La deuda bruta del sector público cerró el año pasado en los US$ 16.321 millones, habiéndose incrementado en 2007 en US$ 2.604 millones, según el último informe sobre deuda pública emitido días pasados por el Banco Central. La deuda al cerrar el 2006 se ubicaba en US$ 13.717 millones, por lo cual el incremento en un año fue de 19%. Lo positivo es que el incremento fue casi exclusivamente en deuda emitida en pesos (Unidades Indexadas). La deuda bruta del sector público más intereses suma US$ 25 mil millones.
Esto sitúa la relación deuda – PBI en aproximadamente un 72%, uno de los guarismos más bajos de los últimos tiempos. No obstante se debe tener en cuenta que el PBI se mide en pesos y posteriormente se convierte a dólares, por lo cual la caída de la moneda norteamericana también lleva a que el ratio disminuya. El sector público gobal está compuesto por el gobierno central, las empresas públicas, los gobiernos locales, intendencias y el Banco Central.
Todos los sectores (a excepción de las intendencias) aumentaron su deuda con respecto a 2006. En el caso del gobierno central, que abarca el 77% de la deuda pública, la misma pasó de US$ 11.299 millones a US$ 12.774 millones , o sea se observa un incremento de US$ 1.475 millones o 13%. En las empresas públicas (cuya participación en el total de la deuda es del 5%) el incremento fue de US$ 230 millones, pasando de US$ 518 millones a US$ 748 millones o 44%.
Los gobiernos locales bajaron la deuda de US$ 137 millones al terminar 2006 a US$ 102 millones cuando finalizó 2007, aunque en este caso se debe destacar que sobre mediados de año la deuda era de US$ 60 millones, por lo cual hubo un fuerte incremento en el segundo semestre.

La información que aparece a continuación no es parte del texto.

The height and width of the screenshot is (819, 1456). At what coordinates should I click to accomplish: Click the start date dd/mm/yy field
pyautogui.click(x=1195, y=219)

En el Banco Central la deuda pasó de US$ 1.776 millones a US$ 2.706 millones, con lo cual el incremento es de US$ 930 millones o 52%. Una característica del incremento de la deuda en 2007, es la fuerte pesificación de esta, mediante la emisión de títulos en Unidades Indexadas.
Al cerrar el 2006, la deuda en dólares era de US$ 10.225 millones y al cerrar el año pasado fue de US$ 10.101 millones, por lo cual se observó un descenso de US$ 124 millones o 1,2%. En cambio la deuda en pesos se incrementó de manera notable. Cuando finalizó el 2006 era de US$ 2.540 millones y al terminar 2007 casi se duplicaba llegando a US$ 4.998 millones, lo cual representa un 96% más. La deuda en euros se mantiene en el entorno de los US$ 700 millones, mientras que la de yenes pasa de US$ 225 millones a US$ 476 millones.
El equipo económico optó en 2007 por que el incremento de deuda fuera casi exclusivamente en pesos (Unidades Indexadas) y en yenes, por los cuales se paga una muy baja tasa de interés.
Esta medida será beneficiosa en el futuro, en especial cuando comience a vencer la deuda emitida en U.I, ya que para pagar la misma se necesitan pesos y no una moneda extranjera.
La actual composición de la deuda muestra que en dólares se encuentra un 62% y en pesos un 31%, y el resto en otras monedas.
Si observamos el año 2003, sólo el 5% de la deuda de entonces (US$ 12.163 millones), estaba en moneda nacional.
Las principales diferencias con fines de 2006 son claras. Se incrementa de manera notable la emisión de bonos del tesoro en UI llegando a los US$ 3.369 millones contra US$ 1.668.
Otra diferencia es que el grueso de la deuda (83%) es con privados y el resto con organismos multilaterales de crédito (US$ 2.689 millones). La deuda neta (o sea deuda bruta menos activos del sector público) se ubicó al finalizar el año en US$ 9.647 millones, contra US$ 9.453 millones de 2006. La estabilidad en el nivel de deuda neta se debe principalmente a que se incrementaron de manera importante las reservas del BCU.
Para el año 2008 el financiamiento está completo, mientras que en 2009 se deberán pagar por parte del sector público (incluido BCU) US$ 2.100 millones (entre amortización e intereses), en 2010 US$ 1.778 millones y en 2011 US$ 1.936 millones.